Often referred to as “Fair Cyprians” or “Dashing Cyprians” by Regency era newspapers, a Cyprian was, quite simply, a high-class prostitute. The truly celebrated amongst them could take their pick of protectors – gentlemen of means who could provide the discerning Cyprian with a fine house, expensive jewels, and a carriage of her own. Once established with such a gentleman, a Cyprian might be kept by him for a number of years. But what happened when a Cyprian grew old or lost her beauty and allure? And what happened to those gentlemen foolish enough to lose their hearts to these high-class prostitutes? Or the gentlemen who ran out of money with which to afford them? Below are a few 19th century reports which illustrate the hazards of being a Cyprian – and the perils of consorting with them.
A Duel to the Death
It was not uncommon for gentlemen to fight over the favors of a Cyprian. Unfortunately, those fights sometimes had disastrous results. The September 18, 1820 edition of Saunders’s Newsletter reports a duel which arose out of a dispute over the “supposed claims to a fair Cyprian.” As the article states:
“Mr.
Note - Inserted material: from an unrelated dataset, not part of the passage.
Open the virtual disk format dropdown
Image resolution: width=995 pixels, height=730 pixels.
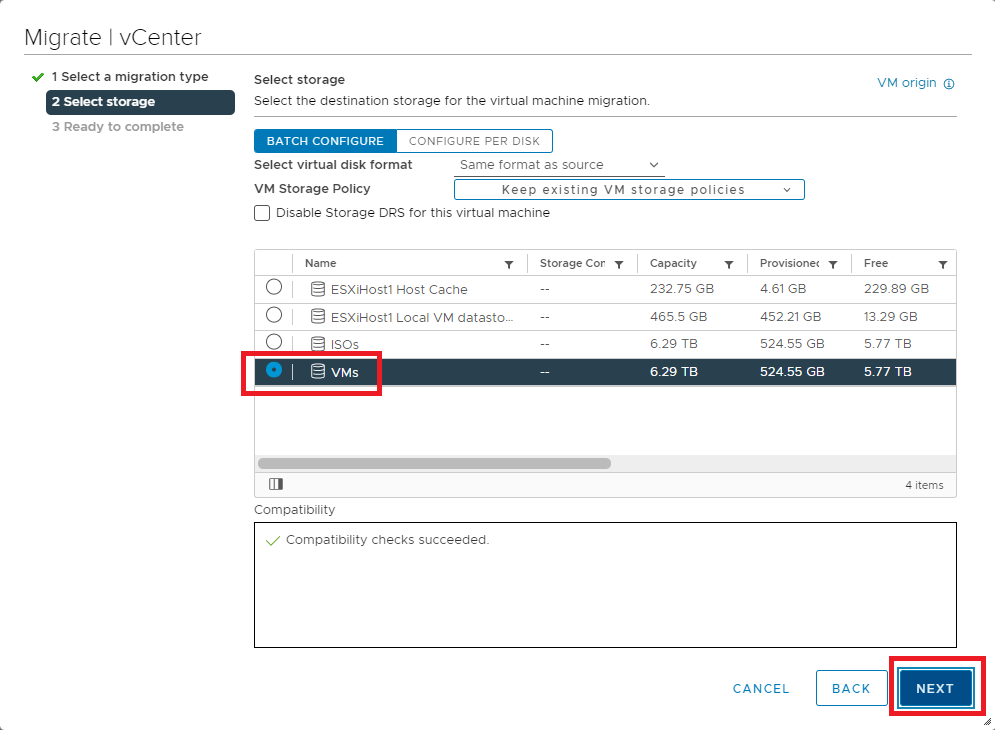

Folliott, a gentleman well known in Chester for his amiability of disposition, on Monday morning received a challenge from Mr. S. Burrowes, a person connected with the law.”
According to the article, the two gentlemen had been intimate friends for twenty years. In addition, their families were united by “distant ties of consanguinity.” Sadly, neither fact held any weight when it came to their dispute over the “fair Cyprian” in question.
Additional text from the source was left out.